Jean-Michel discute de la sophrologie à l’école primaire.

3 réponses
  1. Barenziah
    Barenziah dit :

    Bonjour,
    En tant que maman sceptique, j’ai beaucoup apprécié cet épisode ! Merci !
    D’autres autour de la parentalité sceptique peut-être ? Vis à vis de l’école primaire, de la confrontation des petits aux « croyances »…

  2. Louis
    Louis dit :

    Je trouve votre mail super équilibré. En tant que prof, si je fais un truc pas particulièrement pertinent, j’ai effectivement beaucoup plus de chances de me remettre en question si on me permet de le faire sereinement. Cela colle tout à fait à l’idée de laisser toujours un moyen honorable de « s’en sortir » à l’interlocuteur·rice. C’est à dire qu’il doit rester possible pour la personne de changer d’avis, reconnaître une erreur, sans se sentir humilié·e. Moi-même remarquant à l’occasion quelques activités ou conférences flirtant avec les pseudo-médecines dans l’établissement où j’enseigne, je retiens l’exemple !

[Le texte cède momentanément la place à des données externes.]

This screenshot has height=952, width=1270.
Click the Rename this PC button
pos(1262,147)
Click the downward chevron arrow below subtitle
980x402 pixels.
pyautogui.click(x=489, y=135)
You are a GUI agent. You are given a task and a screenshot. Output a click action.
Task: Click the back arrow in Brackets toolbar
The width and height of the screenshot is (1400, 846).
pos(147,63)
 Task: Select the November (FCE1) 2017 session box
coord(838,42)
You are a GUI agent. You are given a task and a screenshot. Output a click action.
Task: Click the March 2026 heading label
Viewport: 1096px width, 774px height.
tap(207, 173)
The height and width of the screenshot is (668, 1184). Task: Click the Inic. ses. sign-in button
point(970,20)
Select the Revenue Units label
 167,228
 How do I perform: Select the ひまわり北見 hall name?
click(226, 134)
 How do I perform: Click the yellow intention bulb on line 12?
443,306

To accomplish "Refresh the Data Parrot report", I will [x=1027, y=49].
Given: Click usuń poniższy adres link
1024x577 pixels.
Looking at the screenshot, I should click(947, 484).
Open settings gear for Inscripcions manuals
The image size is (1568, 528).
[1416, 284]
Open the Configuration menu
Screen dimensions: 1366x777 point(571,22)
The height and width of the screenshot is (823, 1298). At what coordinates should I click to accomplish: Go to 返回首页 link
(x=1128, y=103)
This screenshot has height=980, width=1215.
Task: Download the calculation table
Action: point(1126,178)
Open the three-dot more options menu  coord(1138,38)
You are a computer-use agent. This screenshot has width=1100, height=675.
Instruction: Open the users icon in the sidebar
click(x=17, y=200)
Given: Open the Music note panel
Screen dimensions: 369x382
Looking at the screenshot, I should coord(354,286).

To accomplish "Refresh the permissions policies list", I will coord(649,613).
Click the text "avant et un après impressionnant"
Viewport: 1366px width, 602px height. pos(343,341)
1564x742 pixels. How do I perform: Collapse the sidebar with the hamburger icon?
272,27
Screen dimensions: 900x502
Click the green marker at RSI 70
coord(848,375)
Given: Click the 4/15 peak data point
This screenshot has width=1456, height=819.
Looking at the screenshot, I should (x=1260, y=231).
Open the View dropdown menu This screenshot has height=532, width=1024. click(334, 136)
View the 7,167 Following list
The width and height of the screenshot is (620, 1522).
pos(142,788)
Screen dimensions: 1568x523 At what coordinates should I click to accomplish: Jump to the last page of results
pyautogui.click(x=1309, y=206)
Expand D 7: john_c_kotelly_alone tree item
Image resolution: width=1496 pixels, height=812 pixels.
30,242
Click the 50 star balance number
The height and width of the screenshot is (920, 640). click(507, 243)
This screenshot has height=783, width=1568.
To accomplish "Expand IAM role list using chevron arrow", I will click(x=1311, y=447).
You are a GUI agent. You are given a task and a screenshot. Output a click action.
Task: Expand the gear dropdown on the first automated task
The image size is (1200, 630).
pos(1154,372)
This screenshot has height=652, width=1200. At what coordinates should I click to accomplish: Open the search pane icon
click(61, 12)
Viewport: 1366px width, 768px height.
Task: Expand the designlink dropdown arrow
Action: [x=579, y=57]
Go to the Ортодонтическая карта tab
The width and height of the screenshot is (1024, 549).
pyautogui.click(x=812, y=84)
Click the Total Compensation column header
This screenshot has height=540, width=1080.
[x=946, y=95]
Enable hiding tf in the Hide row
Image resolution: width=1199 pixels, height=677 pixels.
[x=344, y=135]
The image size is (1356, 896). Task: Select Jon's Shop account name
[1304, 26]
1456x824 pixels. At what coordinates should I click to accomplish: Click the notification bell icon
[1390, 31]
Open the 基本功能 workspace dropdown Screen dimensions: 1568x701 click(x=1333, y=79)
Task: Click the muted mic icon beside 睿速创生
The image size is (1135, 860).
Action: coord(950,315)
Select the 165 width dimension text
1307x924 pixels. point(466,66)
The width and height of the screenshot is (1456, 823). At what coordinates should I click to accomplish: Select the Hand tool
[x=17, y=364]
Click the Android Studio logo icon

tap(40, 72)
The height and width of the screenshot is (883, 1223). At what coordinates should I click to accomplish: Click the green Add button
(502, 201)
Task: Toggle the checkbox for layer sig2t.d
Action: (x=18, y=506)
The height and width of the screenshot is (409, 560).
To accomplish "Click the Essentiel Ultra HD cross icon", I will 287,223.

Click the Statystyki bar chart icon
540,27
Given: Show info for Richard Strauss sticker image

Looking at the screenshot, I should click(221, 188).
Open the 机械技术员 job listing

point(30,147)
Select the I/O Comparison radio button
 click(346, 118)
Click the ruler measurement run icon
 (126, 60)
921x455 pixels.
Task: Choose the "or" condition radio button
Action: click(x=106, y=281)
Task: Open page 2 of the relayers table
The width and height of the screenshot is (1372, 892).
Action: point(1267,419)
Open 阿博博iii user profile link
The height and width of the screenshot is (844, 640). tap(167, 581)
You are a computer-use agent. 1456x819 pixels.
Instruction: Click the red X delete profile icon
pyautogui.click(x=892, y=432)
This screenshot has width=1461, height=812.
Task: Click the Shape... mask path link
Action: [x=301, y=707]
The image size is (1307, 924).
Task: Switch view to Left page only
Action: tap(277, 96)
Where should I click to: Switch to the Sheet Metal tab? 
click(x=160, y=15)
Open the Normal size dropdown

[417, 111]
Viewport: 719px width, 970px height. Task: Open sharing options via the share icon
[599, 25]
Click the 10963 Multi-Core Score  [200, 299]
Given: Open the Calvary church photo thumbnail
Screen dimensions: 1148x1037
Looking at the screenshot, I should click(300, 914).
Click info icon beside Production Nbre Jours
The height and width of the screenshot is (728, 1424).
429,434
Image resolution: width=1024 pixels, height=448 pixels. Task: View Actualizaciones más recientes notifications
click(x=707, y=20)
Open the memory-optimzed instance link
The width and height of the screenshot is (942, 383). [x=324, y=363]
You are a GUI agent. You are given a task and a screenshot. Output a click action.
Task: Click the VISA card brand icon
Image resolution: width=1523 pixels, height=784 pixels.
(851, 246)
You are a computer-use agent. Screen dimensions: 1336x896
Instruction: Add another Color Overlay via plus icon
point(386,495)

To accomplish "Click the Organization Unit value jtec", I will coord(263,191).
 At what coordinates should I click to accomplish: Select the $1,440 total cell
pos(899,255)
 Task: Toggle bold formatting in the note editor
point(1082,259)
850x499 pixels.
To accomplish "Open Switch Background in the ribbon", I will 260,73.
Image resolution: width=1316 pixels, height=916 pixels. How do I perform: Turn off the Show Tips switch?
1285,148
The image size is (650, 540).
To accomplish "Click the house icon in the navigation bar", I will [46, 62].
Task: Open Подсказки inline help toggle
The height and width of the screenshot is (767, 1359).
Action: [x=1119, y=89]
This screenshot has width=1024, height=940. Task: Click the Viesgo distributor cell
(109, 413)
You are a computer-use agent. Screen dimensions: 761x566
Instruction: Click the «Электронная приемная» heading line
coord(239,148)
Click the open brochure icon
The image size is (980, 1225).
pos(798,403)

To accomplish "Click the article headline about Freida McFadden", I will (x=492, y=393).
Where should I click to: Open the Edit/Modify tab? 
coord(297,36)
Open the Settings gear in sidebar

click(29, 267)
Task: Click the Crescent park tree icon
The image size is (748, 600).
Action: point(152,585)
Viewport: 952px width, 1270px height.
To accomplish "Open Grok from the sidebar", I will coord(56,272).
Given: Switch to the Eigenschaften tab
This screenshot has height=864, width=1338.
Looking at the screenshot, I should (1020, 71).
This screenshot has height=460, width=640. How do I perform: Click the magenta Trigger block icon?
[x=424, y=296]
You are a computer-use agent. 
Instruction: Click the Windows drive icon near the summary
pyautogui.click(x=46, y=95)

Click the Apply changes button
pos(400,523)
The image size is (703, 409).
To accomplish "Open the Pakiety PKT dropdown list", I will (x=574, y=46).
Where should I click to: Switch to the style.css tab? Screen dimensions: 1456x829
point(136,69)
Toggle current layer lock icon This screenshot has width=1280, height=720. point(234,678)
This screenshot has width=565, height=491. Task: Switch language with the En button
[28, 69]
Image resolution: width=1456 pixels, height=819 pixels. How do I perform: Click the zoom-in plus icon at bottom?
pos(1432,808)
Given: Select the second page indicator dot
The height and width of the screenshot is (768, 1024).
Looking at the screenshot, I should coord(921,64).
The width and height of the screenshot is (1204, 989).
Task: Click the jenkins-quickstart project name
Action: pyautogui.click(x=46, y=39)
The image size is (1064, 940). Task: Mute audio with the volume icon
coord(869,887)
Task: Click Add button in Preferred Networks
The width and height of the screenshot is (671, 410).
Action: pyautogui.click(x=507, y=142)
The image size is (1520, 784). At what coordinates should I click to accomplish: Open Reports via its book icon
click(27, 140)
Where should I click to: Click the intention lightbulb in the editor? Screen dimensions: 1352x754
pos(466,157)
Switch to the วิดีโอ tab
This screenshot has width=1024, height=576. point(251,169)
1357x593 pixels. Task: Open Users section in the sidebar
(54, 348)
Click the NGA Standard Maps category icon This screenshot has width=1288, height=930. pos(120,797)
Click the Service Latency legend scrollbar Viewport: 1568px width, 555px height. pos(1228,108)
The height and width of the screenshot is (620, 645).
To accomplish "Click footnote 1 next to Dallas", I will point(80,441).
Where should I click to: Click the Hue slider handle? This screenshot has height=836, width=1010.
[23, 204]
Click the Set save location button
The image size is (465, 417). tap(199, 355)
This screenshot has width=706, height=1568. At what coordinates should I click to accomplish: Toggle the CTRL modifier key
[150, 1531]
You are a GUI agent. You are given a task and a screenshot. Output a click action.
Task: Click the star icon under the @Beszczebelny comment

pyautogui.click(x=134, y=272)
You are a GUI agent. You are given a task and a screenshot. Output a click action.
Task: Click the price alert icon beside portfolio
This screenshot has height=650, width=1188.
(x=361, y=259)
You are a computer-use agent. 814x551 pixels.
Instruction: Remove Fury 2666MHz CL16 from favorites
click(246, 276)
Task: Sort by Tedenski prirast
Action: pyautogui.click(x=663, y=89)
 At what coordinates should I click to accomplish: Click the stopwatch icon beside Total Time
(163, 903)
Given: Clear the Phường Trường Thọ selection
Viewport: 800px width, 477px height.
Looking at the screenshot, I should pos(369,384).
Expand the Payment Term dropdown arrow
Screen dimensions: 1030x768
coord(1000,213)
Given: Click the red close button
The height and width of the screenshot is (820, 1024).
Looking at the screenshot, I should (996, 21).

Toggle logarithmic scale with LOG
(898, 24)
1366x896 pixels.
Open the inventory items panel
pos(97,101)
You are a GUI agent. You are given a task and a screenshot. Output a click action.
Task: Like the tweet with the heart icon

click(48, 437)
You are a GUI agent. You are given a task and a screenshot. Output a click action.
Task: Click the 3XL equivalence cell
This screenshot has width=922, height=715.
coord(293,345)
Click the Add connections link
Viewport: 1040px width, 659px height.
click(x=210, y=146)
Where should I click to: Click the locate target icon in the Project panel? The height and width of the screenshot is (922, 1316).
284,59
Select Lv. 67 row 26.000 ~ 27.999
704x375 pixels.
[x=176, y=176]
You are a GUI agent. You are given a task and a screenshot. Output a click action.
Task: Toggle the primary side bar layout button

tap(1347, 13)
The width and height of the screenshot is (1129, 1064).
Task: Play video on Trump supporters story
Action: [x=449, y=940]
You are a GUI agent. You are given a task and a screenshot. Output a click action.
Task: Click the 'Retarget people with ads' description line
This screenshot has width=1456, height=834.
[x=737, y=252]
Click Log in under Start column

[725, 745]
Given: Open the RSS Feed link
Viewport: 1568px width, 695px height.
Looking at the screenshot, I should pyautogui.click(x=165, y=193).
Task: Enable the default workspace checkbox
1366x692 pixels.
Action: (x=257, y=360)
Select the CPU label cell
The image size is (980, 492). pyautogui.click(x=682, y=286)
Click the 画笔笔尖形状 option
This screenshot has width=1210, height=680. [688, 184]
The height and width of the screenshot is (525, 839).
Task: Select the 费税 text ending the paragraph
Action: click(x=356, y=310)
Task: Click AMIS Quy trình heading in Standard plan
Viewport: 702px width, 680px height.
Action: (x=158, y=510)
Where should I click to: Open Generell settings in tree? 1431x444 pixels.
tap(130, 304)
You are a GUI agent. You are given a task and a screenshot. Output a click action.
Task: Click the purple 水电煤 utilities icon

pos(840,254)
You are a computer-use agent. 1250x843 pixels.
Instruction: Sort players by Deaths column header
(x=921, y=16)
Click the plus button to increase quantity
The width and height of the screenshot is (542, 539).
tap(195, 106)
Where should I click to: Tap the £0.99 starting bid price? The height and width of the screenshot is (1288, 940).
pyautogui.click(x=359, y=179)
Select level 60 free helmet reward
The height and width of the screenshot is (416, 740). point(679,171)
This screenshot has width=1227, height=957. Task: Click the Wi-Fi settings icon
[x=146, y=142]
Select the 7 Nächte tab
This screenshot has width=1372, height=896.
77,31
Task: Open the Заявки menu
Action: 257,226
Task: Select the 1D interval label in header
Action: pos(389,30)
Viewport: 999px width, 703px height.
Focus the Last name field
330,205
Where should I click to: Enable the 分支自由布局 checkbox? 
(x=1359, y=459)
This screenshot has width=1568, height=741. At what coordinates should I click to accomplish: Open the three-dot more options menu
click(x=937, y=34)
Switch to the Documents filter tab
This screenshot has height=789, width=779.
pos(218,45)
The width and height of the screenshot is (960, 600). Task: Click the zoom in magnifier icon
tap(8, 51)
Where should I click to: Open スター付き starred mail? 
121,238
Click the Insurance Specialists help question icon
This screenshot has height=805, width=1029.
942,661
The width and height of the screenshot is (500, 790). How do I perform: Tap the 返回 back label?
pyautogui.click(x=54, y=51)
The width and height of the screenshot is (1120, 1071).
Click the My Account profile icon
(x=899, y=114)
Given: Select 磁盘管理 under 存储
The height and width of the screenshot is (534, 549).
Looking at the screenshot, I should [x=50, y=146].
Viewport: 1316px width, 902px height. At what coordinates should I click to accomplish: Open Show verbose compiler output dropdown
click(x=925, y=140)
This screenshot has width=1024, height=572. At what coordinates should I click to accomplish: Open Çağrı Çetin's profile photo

    En parallèle, j’ai une suggestion : vous proposez de traduire « don’t be a dick » par « ne soyez pas un connard » ou « ne soyez pas un enculé ». Littéralement, l’expression signifie « ne soyez pas une bite ». Notez-vous la différence fondamentale entre cette traduction et celles proposées ? connard fait historiquement référence au con, organe génital femelle, tandis que « enculé » véhicule l’idée que recevoir une sodomie dévalue les personnes. C’est une insulte homophobe et éventuellement aussi analysée comme sexiste (via l’idée que se faire pénétrer est humiliant). « don’t be a dick », pour une fois, ne renforce pas les préjugés sexistes et homophobes, si courants en matière d’insultes, en proposant un organe mâle comme comparaison péjorative. Pouvez-vous penser à éviter d’ajouter encore au sexisme et à l’homophobie ambiants la prochaine fois que vous optez pour un langage fleuri ?

  3. tom
    tom dit :

    Votre complaisance face à la pratique d’une pseudo-science sur votre propre enfant relativise tout votre travail d’alerte et d’information sur les dangers des pratiques de ces pseudos-sciences.